One of the pharmacies she worked at while attending pharmacy school did compounding, which is where the pharmacy creates the drug in-house.

“I got very interested in that,” Brace said. “A doctor or patient would come to us and have tried various medications, but nothing quite worked like it needed to, so we got to use problem solving to figure out exactly what they needed. Compounding is what I absolutely love.”

Although she had spent time working at several independent pharmacies in the Central Texas area, Brace’s ultimate goal was to own and run her own pharmacy. In 2015, that goal was realized when she opened Liberty Hill Pharmacy.

“What led us to opening up here is that I’d always wanted to own a pharmacy and I was looking to buy one, but my mom suggested I just open one on my own,” Brace said. “I hadn’t thought of that, so I looked into what it would actually take, and decided it could work. There was no pharmacy in Liberty Hill at the time, but I knew there had been a successful one here for a long time that did well, and I knew the area was growing super quick. It was the perfect opportunity and I knew I had to jump on it.”

The previous pharmacy in Liberty Hill, M&L Pharmacy, had closed about three years before Brace opened Liberty Hill Pharmacy, but Brace was able to hire a couple of that pharmacy’s previous staff.

“That was a nice tie back into the community,” she said.
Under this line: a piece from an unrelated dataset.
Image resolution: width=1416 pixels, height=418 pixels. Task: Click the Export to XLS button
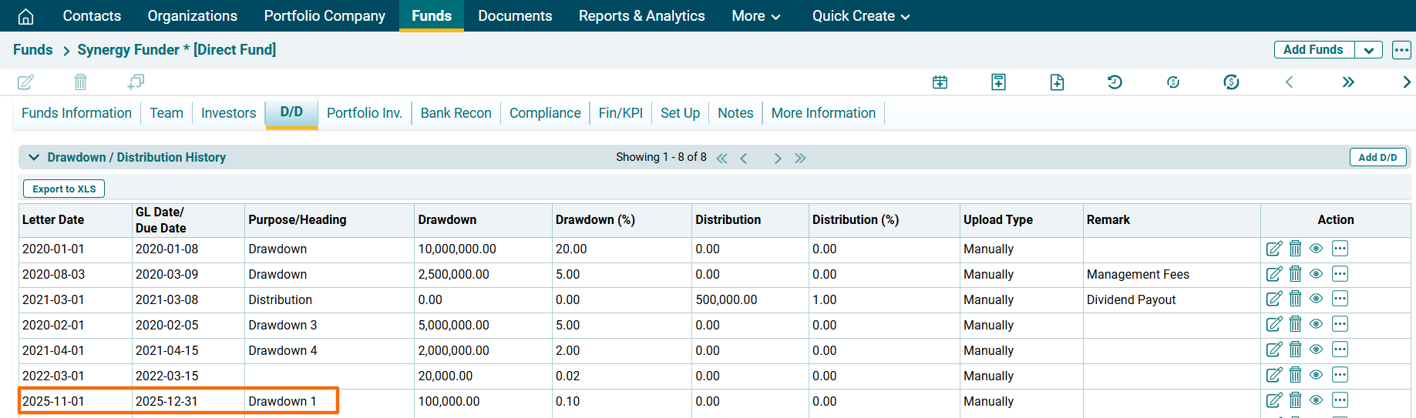coord(64,189)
Brace currently has five full-time employees, as well as a couple of college students who help when they’re home during holidays. She also has a rotating pharmacist intern, who spends six weeks at the pharmacy to earn a compounding credit during their last year of pharmacy school.

Liberty Hill Pharmacy is a full-service pharmacy, and also offers a variety of over-the-counter items, including medications for cough, cold, pain and more.

“One of the things that sets us apart is we have several lines of pharmaceutical grade high quality vitamins and supplements,” Brace said. “These particular lines I feel confident in because they test every single batch of every single item. I can call the manufacturer and within an hour have a certificate of analysis showing that what they say is in the bottle is in fact in the bottle. They’re a little pricier than what you can get elsewhere, but this way you know you’re getting high quality supplements.”

Compounding services are also offered at Liberty Hill Pharmacy.

“That means we make the drug from scratch here in the building,” Brace said. “One or two hundred years ago, all pharmacy was compounding because there weren’t drug manufacturers. It’s kind of the lost art of pharmacy, but that’s where we can make the prescription just for you. We can make things lactose free, gluten free, sugar free and dye free. For people who can’t handle certain textures or flavors, we can compound their drugs to make them taste better.”

The pharmacy takes most major insurance, and for those without insurance, it offers an in-house discount cash program.

Transferring prescriptions to Liberty Hill Pharmacy is easy, Brace said, adding that all she needs is a patient’s information and the location of their previous pharmacy.

“We do all the leg work for our patients to make transferring prescriptions as painless as possible,” she said.

Looking to the future, Brace said she hopes to continue to grow her business. Currently, the pharmacy sees about 75 to 100 individual patients per day, and she expects that number to continue to grow.

“Getting a loan to open this business was the scariest thing I’ve ever done, but we’re four and a half years into it and I’m absolutely enjoying it,” Brace said.

Continuing education is also important to Brace. She just started a fellowship with the American Academy of Anti-Aging Medicine (A4M), which will help her to learn about functional and alternative medicines, as well as treating the root cause of illness or disease instead of just treating the symptoms.

“I’m really excited about learning more about that and expanding on that side of the practice,” she said.